I know it's a busy day for you, so thank you for taking the time to join me.
Would you like to open by telling us when you first realized you wanted to be a writer?
I always wrote as a kid, but I first realized it was something I wanted to do in high school. I started to actually get my book edited and beta-read at that point, and seriously studied the craft of writing.

And what motivates you to write?
The idea of moving someone the way my favorite authors have moved me. I don’t care about being a bestseller (I mean, duh, it’d be nice) but I would rather seriously impact a few people. On a more practical level, getting up early and making coffee, lighting incense, and turning on some good instrumental music is how I motivate myself to write every day.

Where did the idea for your Reforged series come from?
Fall of 2002 I saw an image of ruins in a desert. I wondered what it would be like to wake up in that place, if it was once your home. I lay on the floor for hours, refusing to even get up to turn on a light, writing. I had about 20 terrible, handwritten pages by the end. Only one line has survived every revision since then, but the ruins of Cehn in the Sunamen desert and the young woman found in them, are the same.

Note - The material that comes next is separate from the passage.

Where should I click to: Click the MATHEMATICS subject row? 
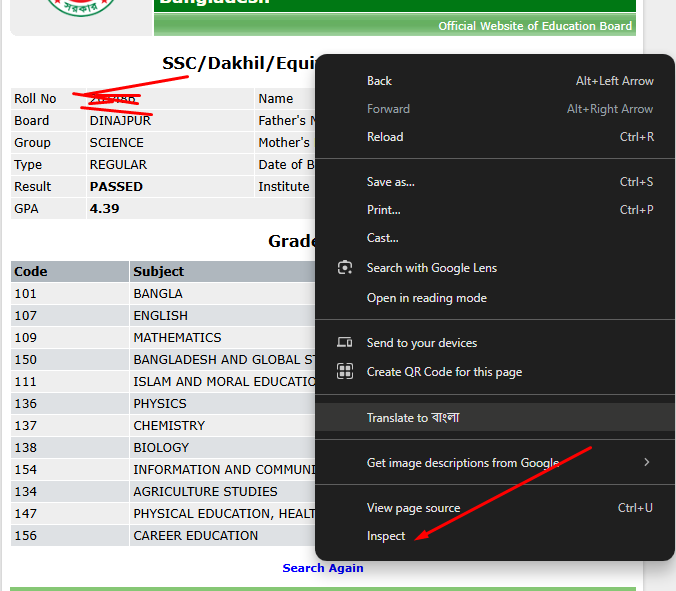(177, 338)
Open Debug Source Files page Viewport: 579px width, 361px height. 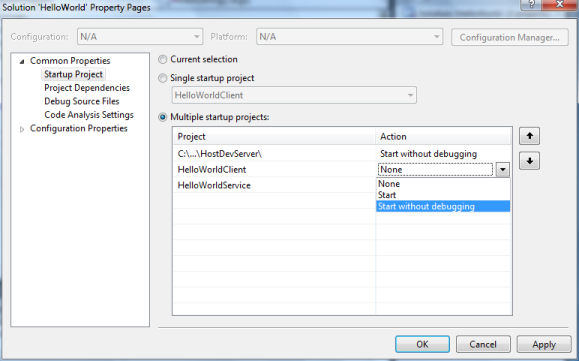click(82, 101)
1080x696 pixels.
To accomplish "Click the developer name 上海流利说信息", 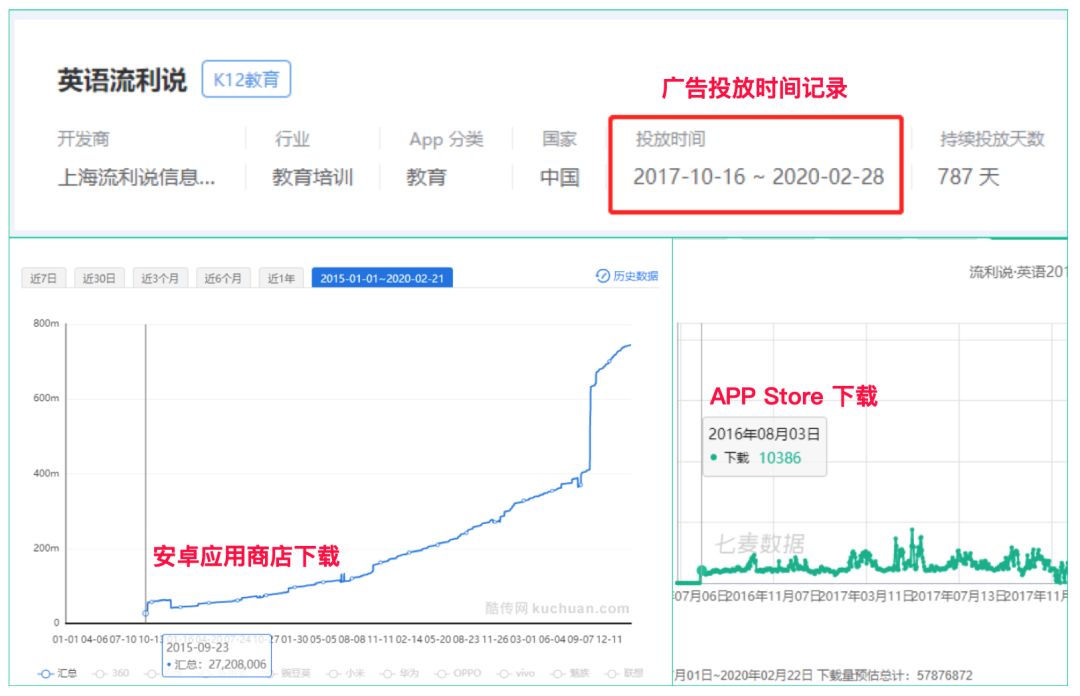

Which, if any, of your personality traits did you write into your characters?
I think pieces of every author wind up in their characters, even if we don’t mean to. With my fantasy series, several of my main characters are introverts, like me. My main character, Alea, also has PTSD and a Dissociation Disorder, both of which I also deal with. Nel Bently, the main character of Travelers, the first in my archaeological science fiction series, is high-strung, easy to anger, and driven, traits that I have as well. I’m sure there are many other smaller pieces in my supporting characters.

Did you develop characters from your personal experiences or draw from that of others?
Both. I think it’s important to make characters that are people, so I draw from the people I meet, my own experiences -- particularly in the Nel Bently Books, as my profession is the same as hers -- and my friends and family.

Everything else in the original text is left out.